Impact on overseas education payments
 
Saurabh Arora, founder and chief executive officer of University Living, said TCS has changed how families plan education payments.
 
“The 16% decline in education-related outward remittances under LRS from $3.48 billion in FY 2024 to about $2.92 billion in FY 2025 reflects multiple factors,” Arora said. “Families spread tuition and settlement payments across the year and became more conscious of limits, timing and documentation.”
 
He also pointed to slower admission cycles in the US, UK and Canada, along with currency movements, as factors that affected household planning.
 
“TCS added to cash-flow requirements for families, but it was not the only driver of the adjustment,” Arora said.

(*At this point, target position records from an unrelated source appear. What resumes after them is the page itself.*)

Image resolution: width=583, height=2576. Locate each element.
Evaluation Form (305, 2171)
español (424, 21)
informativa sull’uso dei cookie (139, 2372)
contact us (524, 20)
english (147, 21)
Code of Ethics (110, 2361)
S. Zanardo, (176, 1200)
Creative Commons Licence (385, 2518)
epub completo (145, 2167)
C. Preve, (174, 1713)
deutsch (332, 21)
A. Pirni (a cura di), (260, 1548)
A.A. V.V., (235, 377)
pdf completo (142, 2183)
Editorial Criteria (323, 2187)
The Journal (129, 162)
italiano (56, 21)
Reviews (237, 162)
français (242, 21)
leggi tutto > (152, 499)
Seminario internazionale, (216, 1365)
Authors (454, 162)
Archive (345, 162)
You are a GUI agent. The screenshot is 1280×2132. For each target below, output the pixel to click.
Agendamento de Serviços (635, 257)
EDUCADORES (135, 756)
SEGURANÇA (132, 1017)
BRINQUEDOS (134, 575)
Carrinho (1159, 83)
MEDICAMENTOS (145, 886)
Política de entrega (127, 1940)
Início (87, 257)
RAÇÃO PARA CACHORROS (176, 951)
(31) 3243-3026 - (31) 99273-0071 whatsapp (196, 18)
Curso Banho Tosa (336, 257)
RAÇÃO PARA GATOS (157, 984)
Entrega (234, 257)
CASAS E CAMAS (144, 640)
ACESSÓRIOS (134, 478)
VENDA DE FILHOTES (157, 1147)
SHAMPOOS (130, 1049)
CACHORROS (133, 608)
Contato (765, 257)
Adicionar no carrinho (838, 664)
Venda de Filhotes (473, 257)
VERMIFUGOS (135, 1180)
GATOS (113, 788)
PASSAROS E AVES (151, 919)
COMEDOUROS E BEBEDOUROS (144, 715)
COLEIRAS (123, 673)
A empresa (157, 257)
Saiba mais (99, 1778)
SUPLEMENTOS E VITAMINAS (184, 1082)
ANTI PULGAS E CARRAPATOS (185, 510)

He noted that Budget 2025 eased some pressure by raising the threshold to ₹10 lakh and exempting loan-funded education from TCS.
 
“As we look to Budget 2026, placing overseas education under one clear LRS category with a sensible threshold and a single low TCS rate would make planning easier for households and authorised dealers,” Arora said.
 
Education versus travel-related remittances
 
Kavad said the higher TCS rate has affected education and travel-linked forex demand differently.
 
“Travel-related forex demand has softened noticeably, as the 20% TCS on most non-essential remittances has increased the upfront cost and created a liquidity squeeze,” he said. “In contrast, education-linked forex demand has proven more resilient, as study-abroad expenses are largely non-discretionary and benefited from policy relief.”
 
Calls to exclude education and medical remittances from TCS
 
Both Kavad and Arora argued that education and medical remittances should be treated separately under TCS rules.
 
“These payments are made out of necessity rather than choice, and imposing high upfront TCS creates avoidable liquidity stress for families and patients,” Kavad said. “PAN-based reporting, bank checks and income-tax disclosures already provide sufficient audit trails.”
 
He said removing TCS for these categories would reduce friction and keep transactions within formal channels.
 
Operational challenges for the forex industry
 
Kavad said higher TCS has also created operational challenges for forex companies and authorised dealers.
 
“At the transaction level, firms must track remittances customer-wise across banks, manage frequent rate changes and exemptions by purpose, and handle real-time PAN validation, TCS calculation, reporting and reconciliation,” he said. “This has increased processing complexity and turnaround time.”
 
For individuals, the main issue is liquidity. “Customers must block a higher amount upfront even though TCS is adjustable or refundable later,” Kavad said. “Many transactions are deferred, split or downsized to stay within thresholds.”
 
Arora said Budget 2025 had already acknowledged some of these concerns. “As we look to Budget 2026, self-funded education payments above ₹10 lakh still attract 5% TCS. Families pay this upfront and adjust it later during tax filing, which makes these payments more cash-flow sensitive during tuition and settlement periods,” he said.
 
He added that a simpler structure for education and medical remittances would ease planning for households and reduce paperwork for banks and tax authorities.